Boys couldn't have long hair, or they'd be brought into the principal's office and have it cut off.  Girls were tracked into home ec, boys into shop.  One female friend told me, years after, that she was told not to take physics by her counselor, because "why would a girl need physics?"  Fortunately for her, she basically told him "the hell you say," and took it anyway.

So the "good old days" turn out to have been good only for the select few.  To claim otherwise requires ignoring not only our own history, but the day-to-day reality of the vast majority of American citizens.  But it's not surprising that Trump turns a blind eye to the inequities of the 20th century; he, and people like him, are the ones who profited from them.

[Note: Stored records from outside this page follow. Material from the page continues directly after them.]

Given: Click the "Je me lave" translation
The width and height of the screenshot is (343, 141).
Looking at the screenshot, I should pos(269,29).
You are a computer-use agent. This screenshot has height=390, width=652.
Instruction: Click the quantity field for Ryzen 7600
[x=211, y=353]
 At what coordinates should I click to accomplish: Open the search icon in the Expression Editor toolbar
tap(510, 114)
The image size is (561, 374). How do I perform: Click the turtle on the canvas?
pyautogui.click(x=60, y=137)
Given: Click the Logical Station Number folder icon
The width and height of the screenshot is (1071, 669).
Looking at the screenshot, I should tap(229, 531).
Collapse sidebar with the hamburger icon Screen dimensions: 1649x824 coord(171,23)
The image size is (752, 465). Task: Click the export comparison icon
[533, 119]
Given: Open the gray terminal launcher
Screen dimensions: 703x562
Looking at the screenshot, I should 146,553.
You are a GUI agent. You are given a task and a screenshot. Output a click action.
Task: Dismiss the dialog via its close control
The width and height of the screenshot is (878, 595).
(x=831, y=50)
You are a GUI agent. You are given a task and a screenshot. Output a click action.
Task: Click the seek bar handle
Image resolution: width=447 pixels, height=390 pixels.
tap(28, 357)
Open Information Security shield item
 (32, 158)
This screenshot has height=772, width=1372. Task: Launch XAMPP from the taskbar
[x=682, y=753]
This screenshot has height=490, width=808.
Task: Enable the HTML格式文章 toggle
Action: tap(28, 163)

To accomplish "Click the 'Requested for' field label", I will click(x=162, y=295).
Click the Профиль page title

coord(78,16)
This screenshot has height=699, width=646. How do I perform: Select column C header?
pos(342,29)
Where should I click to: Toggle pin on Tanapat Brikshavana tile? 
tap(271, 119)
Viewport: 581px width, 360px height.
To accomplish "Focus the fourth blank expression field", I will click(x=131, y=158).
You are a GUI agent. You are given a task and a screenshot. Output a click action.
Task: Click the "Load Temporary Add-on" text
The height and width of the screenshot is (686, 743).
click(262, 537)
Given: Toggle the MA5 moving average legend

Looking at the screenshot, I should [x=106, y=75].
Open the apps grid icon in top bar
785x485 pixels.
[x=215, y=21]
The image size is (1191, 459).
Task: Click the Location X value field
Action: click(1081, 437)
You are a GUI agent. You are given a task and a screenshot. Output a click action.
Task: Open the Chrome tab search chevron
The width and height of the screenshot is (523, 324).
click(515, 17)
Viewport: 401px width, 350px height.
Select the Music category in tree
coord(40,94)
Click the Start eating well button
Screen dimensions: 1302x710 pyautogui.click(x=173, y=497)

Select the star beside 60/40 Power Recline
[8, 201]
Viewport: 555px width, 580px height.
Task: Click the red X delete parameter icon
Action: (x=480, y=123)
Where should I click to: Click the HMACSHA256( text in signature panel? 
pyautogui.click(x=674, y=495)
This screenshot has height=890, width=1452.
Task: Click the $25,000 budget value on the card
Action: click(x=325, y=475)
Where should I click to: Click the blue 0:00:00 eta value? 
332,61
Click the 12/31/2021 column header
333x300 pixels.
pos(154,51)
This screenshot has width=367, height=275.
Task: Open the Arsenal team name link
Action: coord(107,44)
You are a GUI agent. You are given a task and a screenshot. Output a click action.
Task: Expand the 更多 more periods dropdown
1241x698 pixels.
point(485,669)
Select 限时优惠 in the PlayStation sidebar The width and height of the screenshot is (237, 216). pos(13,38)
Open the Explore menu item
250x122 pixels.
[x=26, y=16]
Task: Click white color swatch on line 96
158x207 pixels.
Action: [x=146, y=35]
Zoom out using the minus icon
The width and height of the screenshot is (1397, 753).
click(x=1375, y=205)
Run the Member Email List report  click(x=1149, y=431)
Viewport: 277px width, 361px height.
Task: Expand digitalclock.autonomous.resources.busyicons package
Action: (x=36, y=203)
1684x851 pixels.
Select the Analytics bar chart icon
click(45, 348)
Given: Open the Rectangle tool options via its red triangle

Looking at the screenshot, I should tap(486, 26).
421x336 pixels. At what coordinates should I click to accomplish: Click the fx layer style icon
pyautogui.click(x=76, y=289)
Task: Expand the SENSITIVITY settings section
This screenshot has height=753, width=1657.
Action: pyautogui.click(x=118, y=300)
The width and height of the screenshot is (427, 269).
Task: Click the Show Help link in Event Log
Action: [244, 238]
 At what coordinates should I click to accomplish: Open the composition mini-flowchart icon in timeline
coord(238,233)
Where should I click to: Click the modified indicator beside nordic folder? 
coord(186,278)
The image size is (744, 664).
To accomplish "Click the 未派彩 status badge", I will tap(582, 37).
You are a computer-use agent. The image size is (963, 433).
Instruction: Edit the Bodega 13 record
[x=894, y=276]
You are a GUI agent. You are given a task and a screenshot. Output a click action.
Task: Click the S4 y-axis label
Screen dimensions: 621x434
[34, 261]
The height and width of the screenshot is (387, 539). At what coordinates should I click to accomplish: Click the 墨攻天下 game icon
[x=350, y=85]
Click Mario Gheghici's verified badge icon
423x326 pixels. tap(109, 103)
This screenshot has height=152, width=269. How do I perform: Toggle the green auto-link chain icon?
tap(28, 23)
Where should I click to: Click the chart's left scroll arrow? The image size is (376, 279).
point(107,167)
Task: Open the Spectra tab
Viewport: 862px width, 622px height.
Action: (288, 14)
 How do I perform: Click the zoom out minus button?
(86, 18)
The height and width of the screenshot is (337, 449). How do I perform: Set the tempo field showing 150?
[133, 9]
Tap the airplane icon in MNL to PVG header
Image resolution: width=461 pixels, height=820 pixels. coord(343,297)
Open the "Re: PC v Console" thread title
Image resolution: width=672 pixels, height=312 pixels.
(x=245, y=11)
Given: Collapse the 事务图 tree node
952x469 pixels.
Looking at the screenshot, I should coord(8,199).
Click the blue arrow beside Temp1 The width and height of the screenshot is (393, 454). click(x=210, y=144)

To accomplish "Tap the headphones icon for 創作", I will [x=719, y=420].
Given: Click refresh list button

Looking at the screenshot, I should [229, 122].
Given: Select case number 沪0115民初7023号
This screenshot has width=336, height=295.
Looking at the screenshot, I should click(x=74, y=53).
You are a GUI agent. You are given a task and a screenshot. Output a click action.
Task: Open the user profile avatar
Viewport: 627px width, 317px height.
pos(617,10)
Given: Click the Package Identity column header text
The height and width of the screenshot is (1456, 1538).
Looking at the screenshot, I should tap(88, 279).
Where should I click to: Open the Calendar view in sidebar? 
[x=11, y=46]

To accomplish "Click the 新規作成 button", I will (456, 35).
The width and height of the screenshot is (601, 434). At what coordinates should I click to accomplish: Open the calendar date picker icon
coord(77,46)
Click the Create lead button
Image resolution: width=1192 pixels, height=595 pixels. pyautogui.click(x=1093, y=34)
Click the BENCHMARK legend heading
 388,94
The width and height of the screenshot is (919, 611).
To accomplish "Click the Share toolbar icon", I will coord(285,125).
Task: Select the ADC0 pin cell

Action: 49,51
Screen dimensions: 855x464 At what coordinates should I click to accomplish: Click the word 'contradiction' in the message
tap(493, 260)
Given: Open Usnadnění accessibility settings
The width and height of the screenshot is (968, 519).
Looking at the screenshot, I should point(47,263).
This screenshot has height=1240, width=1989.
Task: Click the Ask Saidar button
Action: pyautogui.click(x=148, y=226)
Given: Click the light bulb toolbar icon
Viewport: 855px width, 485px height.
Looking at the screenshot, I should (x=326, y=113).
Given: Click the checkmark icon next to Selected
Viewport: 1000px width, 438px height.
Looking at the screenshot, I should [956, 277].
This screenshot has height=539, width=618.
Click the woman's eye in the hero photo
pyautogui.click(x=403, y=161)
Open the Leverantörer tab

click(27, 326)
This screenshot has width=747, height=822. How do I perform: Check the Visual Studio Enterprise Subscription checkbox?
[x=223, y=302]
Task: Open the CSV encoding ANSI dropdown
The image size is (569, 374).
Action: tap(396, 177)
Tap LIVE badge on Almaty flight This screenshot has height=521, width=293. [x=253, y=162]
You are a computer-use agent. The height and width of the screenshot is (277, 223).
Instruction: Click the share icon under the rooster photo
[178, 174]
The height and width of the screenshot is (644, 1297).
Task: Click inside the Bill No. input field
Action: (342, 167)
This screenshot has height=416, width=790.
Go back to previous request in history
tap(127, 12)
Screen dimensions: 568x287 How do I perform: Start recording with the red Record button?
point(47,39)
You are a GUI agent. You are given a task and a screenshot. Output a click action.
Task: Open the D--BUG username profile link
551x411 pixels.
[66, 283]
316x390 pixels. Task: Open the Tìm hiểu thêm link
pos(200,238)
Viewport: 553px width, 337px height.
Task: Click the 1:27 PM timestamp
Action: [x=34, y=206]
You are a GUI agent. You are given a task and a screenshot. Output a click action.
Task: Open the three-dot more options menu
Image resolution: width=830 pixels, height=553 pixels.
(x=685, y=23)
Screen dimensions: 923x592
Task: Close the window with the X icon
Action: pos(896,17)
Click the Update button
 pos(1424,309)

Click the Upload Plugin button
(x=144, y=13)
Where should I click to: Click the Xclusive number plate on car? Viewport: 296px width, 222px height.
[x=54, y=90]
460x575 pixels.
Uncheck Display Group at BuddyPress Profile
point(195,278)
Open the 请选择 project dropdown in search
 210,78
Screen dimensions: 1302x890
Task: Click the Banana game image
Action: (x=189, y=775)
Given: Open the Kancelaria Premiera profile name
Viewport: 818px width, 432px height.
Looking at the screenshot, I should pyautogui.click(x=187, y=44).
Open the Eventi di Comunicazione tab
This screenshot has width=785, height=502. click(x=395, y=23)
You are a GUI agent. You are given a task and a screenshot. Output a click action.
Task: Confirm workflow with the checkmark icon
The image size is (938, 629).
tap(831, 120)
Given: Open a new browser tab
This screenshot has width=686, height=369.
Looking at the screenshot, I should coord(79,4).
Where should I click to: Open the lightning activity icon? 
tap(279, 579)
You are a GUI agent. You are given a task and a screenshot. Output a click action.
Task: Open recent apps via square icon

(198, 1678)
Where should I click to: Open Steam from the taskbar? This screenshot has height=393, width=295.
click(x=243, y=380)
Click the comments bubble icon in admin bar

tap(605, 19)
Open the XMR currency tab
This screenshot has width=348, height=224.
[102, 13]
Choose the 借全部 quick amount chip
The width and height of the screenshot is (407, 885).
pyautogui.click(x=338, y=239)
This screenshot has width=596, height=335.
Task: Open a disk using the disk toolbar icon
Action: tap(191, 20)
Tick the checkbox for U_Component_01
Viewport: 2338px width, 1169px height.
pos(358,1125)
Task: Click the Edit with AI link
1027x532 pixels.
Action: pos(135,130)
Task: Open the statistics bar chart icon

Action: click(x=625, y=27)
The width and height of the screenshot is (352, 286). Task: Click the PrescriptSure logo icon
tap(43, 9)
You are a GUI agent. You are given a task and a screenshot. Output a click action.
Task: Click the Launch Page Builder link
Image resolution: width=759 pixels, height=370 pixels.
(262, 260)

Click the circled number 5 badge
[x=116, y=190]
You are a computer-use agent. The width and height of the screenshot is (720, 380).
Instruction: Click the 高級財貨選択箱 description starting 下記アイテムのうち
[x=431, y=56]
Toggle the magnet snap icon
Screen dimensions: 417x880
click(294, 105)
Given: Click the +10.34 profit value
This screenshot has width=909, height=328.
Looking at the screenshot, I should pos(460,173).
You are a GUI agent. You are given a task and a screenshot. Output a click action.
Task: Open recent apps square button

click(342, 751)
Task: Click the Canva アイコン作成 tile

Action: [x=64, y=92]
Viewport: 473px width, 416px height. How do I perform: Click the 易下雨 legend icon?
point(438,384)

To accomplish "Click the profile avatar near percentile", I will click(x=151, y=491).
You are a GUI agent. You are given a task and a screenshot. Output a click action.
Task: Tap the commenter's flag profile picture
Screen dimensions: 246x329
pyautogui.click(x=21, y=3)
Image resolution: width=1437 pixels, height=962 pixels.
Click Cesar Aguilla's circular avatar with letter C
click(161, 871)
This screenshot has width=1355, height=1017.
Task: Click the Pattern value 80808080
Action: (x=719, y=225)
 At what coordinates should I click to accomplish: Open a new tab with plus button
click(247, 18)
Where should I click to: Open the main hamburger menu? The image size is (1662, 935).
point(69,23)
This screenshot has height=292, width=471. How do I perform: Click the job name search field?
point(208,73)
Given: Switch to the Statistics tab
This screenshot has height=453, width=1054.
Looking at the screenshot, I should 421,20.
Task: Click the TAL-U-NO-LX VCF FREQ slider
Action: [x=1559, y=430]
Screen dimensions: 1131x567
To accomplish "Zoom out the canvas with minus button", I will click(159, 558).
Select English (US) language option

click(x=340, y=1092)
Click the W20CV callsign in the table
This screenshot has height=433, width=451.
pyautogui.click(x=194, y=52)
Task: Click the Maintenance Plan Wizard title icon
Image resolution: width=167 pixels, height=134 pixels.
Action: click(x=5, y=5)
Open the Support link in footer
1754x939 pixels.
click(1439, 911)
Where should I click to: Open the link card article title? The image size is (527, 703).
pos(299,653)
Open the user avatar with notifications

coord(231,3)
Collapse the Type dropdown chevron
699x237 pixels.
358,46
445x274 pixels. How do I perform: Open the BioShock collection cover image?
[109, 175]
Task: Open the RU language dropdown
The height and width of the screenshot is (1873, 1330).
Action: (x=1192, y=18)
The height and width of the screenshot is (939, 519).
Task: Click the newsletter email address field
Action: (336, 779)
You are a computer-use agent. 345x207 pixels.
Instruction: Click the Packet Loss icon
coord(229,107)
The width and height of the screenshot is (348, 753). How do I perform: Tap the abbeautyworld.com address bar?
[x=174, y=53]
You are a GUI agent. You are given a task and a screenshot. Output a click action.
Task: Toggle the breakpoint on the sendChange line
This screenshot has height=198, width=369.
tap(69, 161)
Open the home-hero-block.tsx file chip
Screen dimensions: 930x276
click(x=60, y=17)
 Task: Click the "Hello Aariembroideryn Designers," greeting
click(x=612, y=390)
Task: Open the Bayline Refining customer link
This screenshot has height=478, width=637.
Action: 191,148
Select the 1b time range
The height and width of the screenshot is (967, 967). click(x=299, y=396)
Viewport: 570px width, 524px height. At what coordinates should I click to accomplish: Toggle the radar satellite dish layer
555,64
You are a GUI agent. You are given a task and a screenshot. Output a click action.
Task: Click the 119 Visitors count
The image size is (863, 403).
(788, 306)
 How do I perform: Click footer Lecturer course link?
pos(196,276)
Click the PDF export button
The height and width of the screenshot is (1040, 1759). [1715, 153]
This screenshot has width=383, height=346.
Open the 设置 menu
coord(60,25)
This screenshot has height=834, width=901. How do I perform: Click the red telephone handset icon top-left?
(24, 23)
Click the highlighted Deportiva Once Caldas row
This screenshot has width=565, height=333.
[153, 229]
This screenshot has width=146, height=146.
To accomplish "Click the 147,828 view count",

Despite the problems we face, I'll stay right here in the 21st century.  I'll take the growing pains and risks and uncertainties of 2016 over the unquestioned white male privilege of the Gilded Age and the post-World War II eras.  I have no particular desire to don the rose-colored glasses that would be necessary to look back in sentimental nostalgia at a period when things were not nearly as good for everyone as people like Trump like to claim.

2 comments:

  1. I think the unquestioned rules back then kept a sense of order. I think this whole new social justice craze might just destroy us inevitably.

    ReplyDelete
  2. “Social justice craze.” Let me guess, white, male, over 50?